The third solution using partial and map_ did indeed work. The reason why I ask about the first implementation is because now that I have performed the scatter operation I want to merge the results. I.e. I have the following lazy expression list:

[
    ['HLA-B44:04', File(path=./HLA-B4404_preds_p0.xls, hash=6fd3169a)],
    ['HLA-B44:04', File(path=./HLA-B4404_preds_p1.xls, hash=aa43d706)],
    ['HLA-B44:05', File(path=./HLA-B4405_preds_p0.xls, hash=a9cb9087)],
    ['HLA-B44:05', File(path=./HLA-B4405_preds_p1.xls, hash=1db7114a)]
]

That I want to group the by allele to produce the following output. (So that I can concatenate the results for each allele into a single file in a new task):

[
    ['HLA-B44:04', [File(path=./HLA-B4404_preds_p0.xls, hash=6fd3169a), File(path=./HLA-B4404_preds_p1.xls, hash=aa43d706)]], 
    ['HLA-B44:05', [File(path=./HLA-B4405_preds_p0.xls, hash=a9cb9087), File(path=./HLA-B4405_preds_p1.xls, hash=1db7114a)]]
]

I have tried writing functions to do this, e.g:

def group_by_allele(peptide_allele_paths: List[File]):
    """
    Group the peptide allele paths by allele.
    """
    from itertools import groupby

    def get_allele(item):
        return item[0]

    def get_file(item):
        return item[1]

    grouped = groupby(peptide_allele_paths, key=get_allele)
    return map_(lambda g: [g[0], list(map_(get_file, g[1]))], grouped)

This works on non-lazy lists using map, however, I'm struggling to get this to work on lazy lists because other libraries such as itertools perform iteration.

Do you have any ideas of the best way to resolve this? For example, do you know why I wasn't able to inform the scheduler of the length of the lazy list as this would be very useful to solve this new problem

Thanks again for all of your help!

mattrasmus commented 1 year ago

For the first approach, I think you just have a typo.

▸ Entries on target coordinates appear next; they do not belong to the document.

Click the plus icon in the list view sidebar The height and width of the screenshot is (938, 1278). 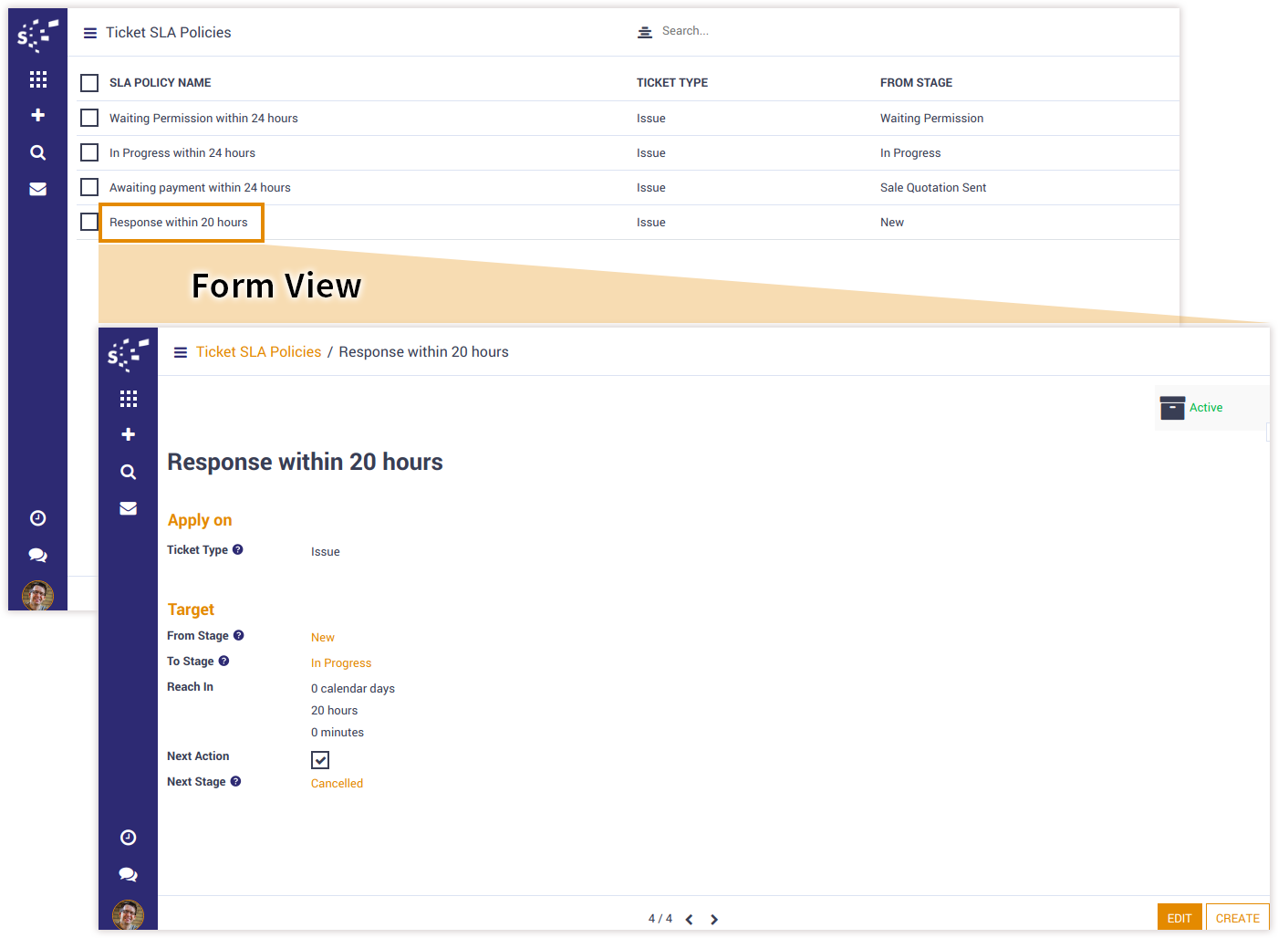(37, 115)
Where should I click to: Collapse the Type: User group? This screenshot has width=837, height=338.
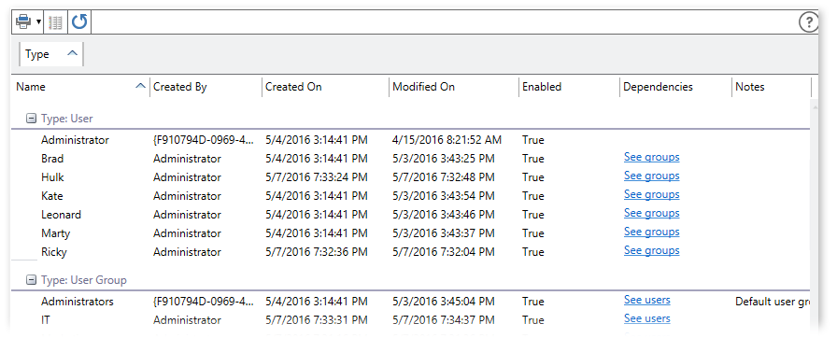(32, 119)
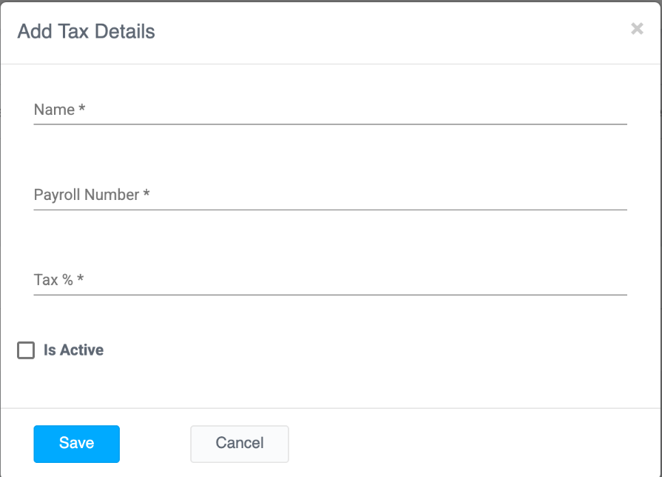
Task: Click the Is Active label text
Action: click(x=73, y=350)
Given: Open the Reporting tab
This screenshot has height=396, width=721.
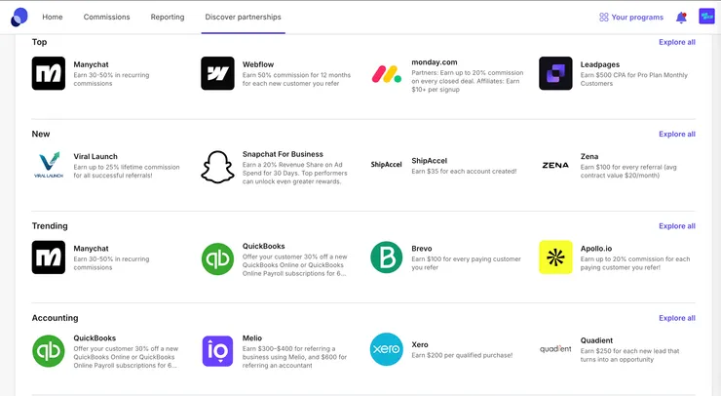Looking at the screenshot, I should pos(168,18).
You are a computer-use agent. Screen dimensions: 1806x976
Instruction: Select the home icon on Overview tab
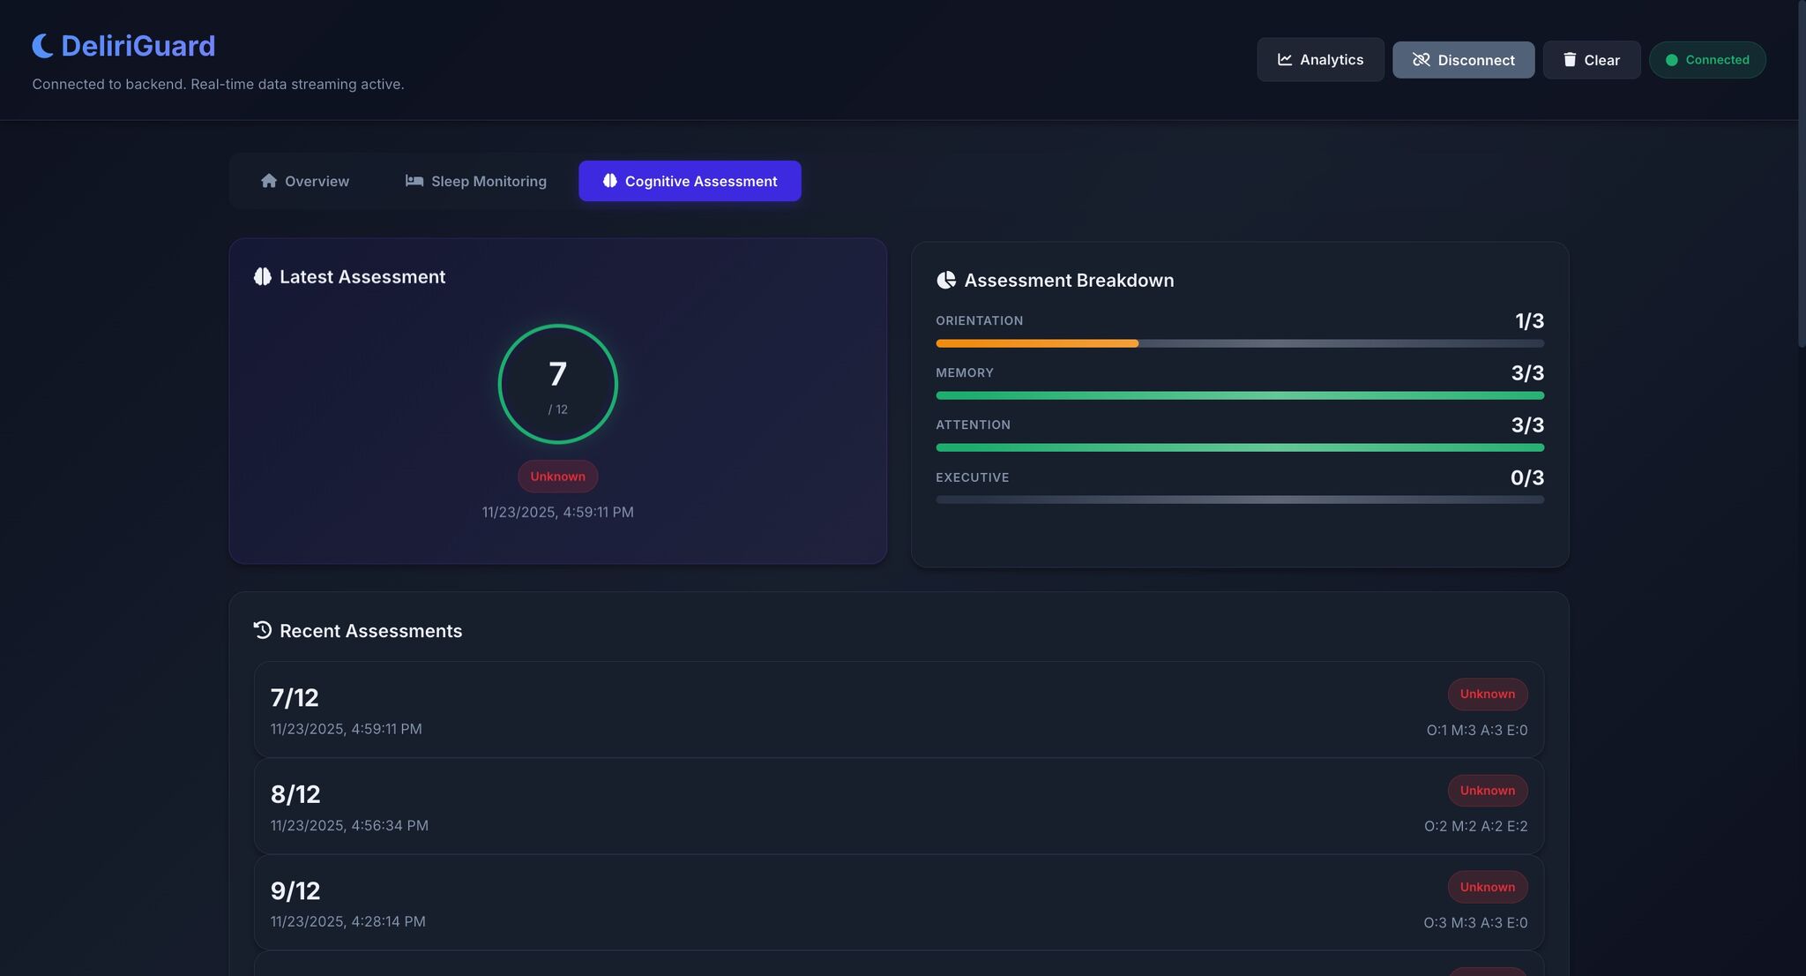(269, 180)
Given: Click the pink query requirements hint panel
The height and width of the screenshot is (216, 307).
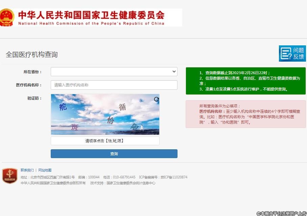Looking at the screenshot, I should pyautogui.click(x=245, y=114).
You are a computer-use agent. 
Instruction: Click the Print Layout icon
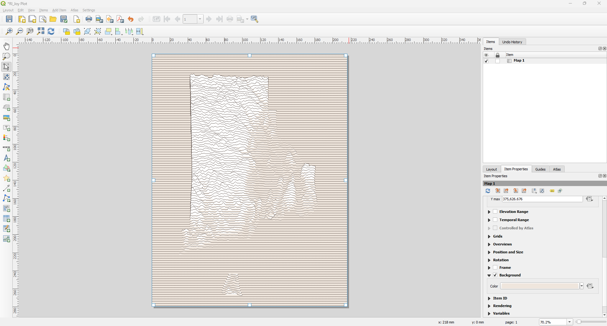point(89,19)
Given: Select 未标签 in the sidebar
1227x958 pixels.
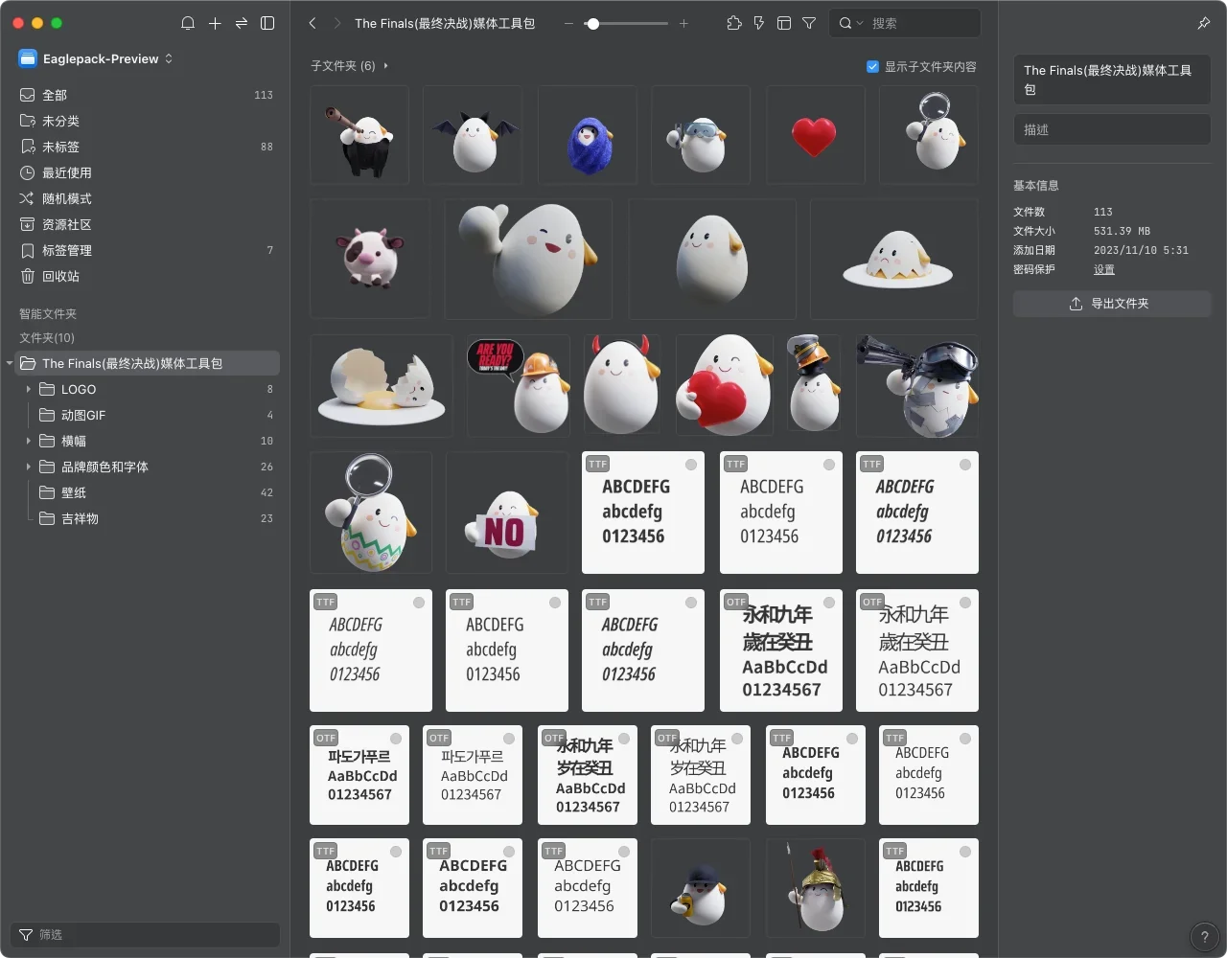Looking at the screenshot, I should coord(60,147).
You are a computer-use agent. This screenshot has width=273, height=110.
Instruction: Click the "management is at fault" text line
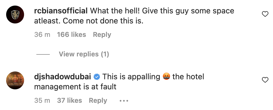pos(75,87)
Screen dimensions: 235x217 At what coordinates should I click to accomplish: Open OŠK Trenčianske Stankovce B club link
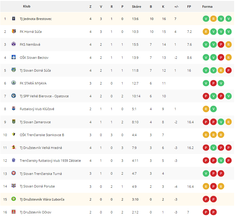(x=42, y=135)
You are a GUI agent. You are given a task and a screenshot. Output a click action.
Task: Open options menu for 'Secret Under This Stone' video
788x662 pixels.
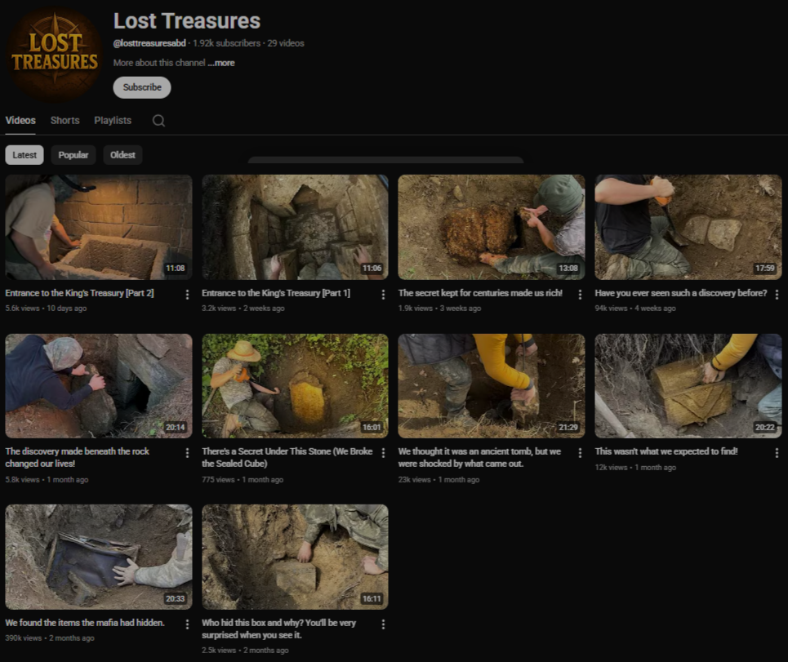coord(383,453)
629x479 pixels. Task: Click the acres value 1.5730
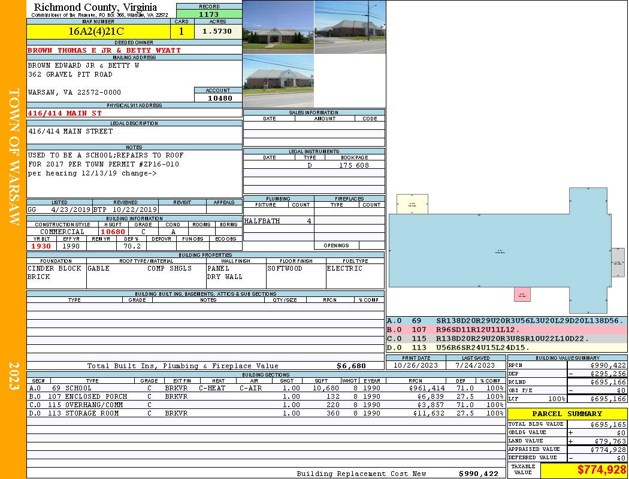pyautogui.click(x=217, y=31)
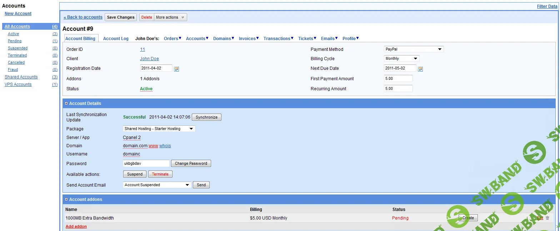This screenshot has height=231, width=560.
Task: Click the Password input field
Action: click(146, 163)
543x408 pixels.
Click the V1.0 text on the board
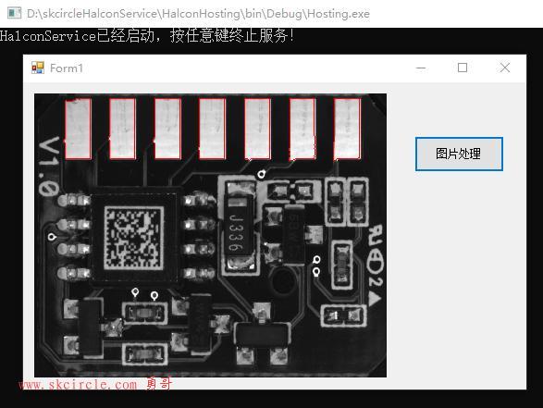pos(49,167)
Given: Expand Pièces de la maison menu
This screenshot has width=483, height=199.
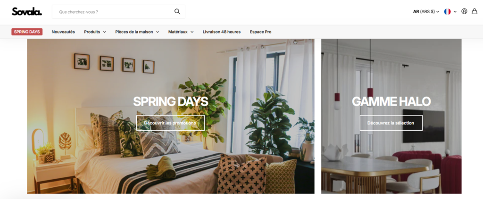Looking at the screenshot, I should coord(137,32).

You have an extra s on the left-hand side so the old lazy list is still being used in the for-loop:

peptideS_paths = peptide_paths[:length]

As for concatenating per allele, I would just make that a follow up task:

# VVV make sure this is a task, not just a plain function.
@task
def group_by_allele(peptide_allele_paths: List[Tuple[str, File]]) -> List[Tuple[str, List[File]]]:
    """
    Group the peptide allele paths by allele.
    """
    allele2files = defaultdict(list)
    for allele, file in peptide_allele_paths:
        allele2files[allele].append(file)
    return list(allele2files.items())

def run_netmhcpan(
    peptides: pd.DataFrame,
    hla_alleles: pd.DataFrame,
    mhc_type: str,
    peptides_dir: Path,
    peptide_chunk_size: int = 500,
    results_dir: Path = Path("."),
    netmhcpan_cmd: str = "netMHCpan",
):
    # ...
    return group_by_allele(peptide_allele_paths)
PhilPalmer commented 1 year ago

For the first approach, I think you just have a typo. You have an extra s on the left-hand side so the old lazy list is still being used in the for-loop

Ah, apologies, thanks for spotting this

As for concatenating per allele, I would just make that a follow up task

Awesome, this worked great, thanks again for all of your help!